Fear mingled with simcha (joy) - fear because this was awesome, so great, making them feel so small before the power of the Creator of the Universe - yet joyful because He who was dead was alive! Our proclamation of the resurrection of Yah'shua (Jesus) is joyful because it means death has been conquered and there is tiqveh (hope) even in mortality and physical death - there is the tiqveh (hope) of something better, a life more glorious than anything this life can offer us. If that is not an occasion for simcha (joy), in a world filled with so much death, destruction, misery and hopelessness, then I don't know what is. That is a message of Sukkot - what was proclaimed in the spring festivals becomes a fact in the autumnal (fall) ones, culminating in Sukkot. And that is a reason we are celebrating.
And finally we come to John's Gospel where a new element is added - a fundamental emet (truth) that underlies the testimony of the Synoptists: it is Yah'shua (Jesus) Himself who communicates this simcha (joy):
Not a Transient Joy
"I have told you this so that My simcha (joy) may be in you and that your simcha (joy) may be complete" (John 15:11, NIV).

━━━━━━━━

**COMPLETE THE FOLLOWING:**
• 1. In the passage on joy, why is the proclamation of the resurrection of Yah'shua (Jesus) called joyful? Answer in one to three sentences.
• 2. Render this sentence from the passage on joy into Spanish: "If that is not an occasion for simcha (joy), in a world filled with so much death, destruction, misery and hopelessness, then I don't know what is."

━━━━━━━━

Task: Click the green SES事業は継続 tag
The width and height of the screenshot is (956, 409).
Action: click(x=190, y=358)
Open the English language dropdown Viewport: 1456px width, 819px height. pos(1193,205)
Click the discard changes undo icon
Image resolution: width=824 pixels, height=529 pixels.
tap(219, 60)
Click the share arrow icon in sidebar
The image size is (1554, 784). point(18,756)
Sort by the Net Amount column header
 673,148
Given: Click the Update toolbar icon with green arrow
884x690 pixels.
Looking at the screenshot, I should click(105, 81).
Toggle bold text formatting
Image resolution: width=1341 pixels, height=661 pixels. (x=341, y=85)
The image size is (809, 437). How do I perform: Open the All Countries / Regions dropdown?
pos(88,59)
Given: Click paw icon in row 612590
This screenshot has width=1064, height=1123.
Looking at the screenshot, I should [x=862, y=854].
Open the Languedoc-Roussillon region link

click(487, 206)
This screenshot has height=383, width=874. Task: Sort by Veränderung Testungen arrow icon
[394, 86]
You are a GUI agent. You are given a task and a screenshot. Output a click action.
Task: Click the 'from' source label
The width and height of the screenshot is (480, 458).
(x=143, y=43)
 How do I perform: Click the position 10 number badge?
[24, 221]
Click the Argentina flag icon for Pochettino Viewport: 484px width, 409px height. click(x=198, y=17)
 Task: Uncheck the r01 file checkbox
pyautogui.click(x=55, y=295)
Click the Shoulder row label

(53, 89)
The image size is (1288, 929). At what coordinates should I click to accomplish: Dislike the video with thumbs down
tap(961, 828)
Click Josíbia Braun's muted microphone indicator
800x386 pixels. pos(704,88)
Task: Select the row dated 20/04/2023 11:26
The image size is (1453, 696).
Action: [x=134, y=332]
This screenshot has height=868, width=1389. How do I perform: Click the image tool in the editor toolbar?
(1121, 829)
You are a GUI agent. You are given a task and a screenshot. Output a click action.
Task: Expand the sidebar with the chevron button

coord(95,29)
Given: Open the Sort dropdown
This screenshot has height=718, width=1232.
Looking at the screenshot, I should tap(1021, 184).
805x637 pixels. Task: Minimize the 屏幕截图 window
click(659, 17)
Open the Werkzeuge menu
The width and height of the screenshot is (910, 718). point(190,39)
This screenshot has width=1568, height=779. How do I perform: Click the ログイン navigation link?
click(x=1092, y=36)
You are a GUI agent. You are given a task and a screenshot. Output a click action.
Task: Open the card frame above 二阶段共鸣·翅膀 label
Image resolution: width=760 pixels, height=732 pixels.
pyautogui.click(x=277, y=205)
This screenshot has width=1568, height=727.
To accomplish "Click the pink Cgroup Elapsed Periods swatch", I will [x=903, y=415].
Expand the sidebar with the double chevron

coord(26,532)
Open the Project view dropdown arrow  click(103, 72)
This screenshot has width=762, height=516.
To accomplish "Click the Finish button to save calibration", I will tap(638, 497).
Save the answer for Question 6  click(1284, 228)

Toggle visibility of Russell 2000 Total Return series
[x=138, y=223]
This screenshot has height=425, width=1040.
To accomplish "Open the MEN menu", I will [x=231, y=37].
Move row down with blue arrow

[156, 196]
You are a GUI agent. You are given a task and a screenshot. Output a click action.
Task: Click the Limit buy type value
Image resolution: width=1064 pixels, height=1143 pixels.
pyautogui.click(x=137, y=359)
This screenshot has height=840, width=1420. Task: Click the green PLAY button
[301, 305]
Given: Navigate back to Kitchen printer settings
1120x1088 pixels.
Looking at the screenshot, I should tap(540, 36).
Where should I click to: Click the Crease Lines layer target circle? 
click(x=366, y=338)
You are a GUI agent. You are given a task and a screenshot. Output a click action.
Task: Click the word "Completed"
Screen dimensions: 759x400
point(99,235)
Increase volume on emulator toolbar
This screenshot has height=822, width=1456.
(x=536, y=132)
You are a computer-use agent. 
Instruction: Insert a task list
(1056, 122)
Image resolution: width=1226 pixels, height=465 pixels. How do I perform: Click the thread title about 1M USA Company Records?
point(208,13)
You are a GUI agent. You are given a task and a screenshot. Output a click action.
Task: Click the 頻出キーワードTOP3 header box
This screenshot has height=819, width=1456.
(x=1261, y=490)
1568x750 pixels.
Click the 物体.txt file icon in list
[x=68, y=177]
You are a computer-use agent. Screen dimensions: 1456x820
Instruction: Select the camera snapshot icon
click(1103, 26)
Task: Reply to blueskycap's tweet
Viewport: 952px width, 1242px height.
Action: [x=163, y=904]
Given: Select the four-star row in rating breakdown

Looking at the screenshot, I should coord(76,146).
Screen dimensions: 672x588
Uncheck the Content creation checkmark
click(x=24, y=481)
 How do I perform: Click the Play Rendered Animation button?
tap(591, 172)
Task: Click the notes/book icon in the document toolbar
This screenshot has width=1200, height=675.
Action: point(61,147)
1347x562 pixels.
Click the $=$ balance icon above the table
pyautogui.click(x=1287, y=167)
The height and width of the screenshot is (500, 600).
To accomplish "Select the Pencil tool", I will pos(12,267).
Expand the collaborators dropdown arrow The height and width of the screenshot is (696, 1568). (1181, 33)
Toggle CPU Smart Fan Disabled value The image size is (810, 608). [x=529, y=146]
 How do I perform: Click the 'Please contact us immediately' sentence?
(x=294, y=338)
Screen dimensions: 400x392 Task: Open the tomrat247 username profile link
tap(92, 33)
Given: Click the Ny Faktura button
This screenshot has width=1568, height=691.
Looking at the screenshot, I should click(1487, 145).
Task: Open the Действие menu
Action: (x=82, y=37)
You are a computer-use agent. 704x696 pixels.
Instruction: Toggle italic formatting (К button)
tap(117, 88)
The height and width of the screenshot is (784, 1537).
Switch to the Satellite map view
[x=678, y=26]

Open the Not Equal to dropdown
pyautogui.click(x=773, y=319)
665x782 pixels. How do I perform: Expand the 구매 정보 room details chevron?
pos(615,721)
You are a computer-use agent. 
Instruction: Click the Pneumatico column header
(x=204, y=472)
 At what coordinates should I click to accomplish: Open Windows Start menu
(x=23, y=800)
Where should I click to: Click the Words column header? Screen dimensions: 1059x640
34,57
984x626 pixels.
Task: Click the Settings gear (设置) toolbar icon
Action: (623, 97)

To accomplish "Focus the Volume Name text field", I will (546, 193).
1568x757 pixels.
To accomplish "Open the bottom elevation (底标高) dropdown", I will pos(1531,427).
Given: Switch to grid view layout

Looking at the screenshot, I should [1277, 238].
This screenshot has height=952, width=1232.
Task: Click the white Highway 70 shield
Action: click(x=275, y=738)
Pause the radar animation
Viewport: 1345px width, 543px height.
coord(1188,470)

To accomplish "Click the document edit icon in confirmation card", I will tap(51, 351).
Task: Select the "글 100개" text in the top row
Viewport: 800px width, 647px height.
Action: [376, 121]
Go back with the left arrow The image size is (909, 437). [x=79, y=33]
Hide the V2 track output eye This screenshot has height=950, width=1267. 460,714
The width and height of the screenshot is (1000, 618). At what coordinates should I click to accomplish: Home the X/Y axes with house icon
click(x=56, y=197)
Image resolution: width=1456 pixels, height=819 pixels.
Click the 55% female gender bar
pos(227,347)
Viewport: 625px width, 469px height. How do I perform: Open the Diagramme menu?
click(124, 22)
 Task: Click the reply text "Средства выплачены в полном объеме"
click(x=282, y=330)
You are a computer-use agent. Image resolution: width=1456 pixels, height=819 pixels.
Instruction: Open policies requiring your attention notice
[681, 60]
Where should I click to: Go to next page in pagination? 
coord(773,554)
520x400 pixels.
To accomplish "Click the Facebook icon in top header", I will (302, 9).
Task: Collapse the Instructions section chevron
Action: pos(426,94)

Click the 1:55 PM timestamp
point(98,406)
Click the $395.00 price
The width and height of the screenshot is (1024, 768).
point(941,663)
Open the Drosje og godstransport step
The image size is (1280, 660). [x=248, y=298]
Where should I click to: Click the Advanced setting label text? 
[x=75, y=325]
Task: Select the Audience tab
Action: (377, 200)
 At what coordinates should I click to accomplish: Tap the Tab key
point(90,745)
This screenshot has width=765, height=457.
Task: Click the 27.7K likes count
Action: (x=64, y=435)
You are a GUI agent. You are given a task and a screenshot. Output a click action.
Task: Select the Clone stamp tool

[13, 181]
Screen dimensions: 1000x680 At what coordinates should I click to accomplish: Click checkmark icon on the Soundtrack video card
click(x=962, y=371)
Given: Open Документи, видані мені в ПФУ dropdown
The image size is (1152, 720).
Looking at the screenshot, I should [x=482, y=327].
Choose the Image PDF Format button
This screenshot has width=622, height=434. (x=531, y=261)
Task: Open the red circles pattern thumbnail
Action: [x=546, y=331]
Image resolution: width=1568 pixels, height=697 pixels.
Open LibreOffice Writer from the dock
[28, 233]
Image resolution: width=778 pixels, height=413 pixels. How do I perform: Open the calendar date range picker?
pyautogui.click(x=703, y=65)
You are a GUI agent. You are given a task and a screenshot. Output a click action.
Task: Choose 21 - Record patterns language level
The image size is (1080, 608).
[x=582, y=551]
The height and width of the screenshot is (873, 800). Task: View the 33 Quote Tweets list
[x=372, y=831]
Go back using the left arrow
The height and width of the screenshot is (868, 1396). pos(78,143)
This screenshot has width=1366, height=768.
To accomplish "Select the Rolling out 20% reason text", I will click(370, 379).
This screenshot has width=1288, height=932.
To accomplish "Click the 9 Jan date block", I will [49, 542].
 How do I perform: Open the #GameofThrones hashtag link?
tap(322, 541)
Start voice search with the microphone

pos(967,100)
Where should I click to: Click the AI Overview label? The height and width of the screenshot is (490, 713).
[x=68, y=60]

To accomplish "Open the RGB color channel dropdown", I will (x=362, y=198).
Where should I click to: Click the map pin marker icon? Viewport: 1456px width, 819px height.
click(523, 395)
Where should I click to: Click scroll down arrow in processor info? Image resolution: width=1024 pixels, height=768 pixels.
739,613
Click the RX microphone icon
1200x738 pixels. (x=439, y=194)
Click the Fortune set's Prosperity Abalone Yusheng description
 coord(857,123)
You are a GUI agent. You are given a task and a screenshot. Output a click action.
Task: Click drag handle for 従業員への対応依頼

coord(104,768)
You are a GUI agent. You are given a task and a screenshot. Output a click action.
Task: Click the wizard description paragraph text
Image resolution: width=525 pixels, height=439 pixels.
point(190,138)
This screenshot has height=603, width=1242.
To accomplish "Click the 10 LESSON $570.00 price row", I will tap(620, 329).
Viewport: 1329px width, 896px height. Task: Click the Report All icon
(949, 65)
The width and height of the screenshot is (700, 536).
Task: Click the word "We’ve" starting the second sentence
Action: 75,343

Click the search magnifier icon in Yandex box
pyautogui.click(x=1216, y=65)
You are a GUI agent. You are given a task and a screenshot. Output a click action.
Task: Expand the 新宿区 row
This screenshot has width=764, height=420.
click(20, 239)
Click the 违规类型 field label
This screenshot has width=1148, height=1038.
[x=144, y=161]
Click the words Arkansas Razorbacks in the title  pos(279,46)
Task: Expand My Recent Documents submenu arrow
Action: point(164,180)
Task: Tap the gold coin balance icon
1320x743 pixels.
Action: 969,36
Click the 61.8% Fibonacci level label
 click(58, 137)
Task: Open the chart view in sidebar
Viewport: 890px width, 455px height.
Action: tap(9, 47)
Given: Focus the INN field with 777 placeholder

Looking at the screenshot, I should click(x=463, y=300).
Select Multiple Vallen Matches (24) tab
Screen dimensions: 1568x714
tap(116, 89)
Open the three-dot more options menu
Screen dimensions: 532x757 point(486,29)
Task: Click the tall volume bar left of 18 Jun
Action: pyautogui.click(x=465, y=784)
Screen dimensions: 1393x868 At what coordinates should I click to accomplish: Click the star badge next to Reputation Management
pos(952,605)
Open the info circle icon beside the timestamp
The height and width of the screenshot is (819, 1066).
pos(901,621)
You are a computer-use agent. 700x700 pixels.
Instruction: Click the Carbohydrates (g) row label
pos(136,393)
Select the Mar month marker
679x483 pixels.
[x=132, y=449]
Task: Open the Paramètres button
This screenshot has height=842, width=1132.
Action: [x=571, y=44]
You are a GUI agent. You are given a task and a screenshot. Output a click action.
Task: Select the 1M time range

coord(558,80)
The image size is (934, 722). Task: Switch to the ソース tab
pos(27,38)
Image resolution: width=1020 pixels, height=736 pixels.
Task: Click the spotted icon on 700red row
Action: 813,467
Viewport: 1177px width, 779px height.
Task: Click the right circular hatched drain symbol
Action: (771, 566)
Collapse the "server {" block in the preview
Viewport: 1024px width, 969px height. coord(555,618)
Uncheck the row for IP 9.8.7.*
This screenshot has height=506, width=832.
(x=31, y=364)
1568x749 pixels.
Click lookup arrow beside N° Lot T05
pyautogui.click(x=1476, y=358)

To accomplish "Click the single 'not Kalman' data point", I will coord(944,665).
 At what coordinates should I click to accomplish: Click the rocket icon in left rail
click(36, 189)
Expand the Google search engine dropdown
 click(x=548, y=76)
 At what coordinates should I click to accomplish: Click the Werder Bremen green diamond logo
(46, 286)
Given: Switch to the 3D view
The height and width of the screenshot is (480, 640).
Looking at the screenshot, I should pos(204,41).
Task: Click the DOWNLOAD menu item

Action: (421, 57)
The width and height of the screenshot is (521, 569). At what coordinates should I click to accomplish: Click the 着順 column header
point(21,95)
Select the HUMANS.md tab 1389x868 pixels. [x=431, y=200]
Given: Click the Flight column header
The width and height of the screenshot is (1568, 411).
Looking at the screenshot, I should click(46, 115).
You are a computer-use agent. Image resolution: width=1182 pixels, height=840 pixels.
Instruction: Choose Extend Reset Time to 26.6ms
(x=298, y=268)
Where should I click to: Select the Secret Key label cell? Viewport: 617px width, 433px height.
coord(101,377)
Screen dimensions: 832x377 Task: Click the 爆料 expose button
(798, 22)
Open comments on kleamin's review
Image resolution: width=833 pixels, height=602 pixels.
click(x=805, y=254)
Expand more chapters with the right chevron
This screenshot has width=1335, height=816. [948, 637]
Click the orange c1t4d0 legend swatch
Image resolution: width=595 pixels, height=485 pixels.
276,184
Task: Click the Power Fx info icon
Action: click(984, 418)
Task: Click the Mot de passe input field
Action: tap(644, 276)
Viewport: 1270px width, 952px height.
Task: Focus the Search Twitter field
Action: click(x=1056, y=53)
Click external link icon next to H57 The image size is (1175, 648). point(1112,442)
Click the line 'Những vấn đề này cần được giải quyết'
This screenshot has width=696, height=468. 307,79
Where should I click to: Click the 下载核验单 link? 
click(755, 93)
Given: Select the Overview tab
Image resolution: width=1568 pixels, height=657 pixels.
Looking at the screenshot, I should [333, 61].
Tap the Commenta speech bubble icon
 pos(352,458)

━━━━━━━━

**RESULTS IN ORDER:**
• 1. The proclamation is joyful because it means death has been conquered. Even in mortality and physical death there is tiqveh (hope) of something better, a life more glorious than anything this life can offer.

• 2. Si eso no es ocasión de simcha (alegría), en un mundo lleno de tanta muerte, destrucción, miseria y desesperanza, entonces no sé qué lo es.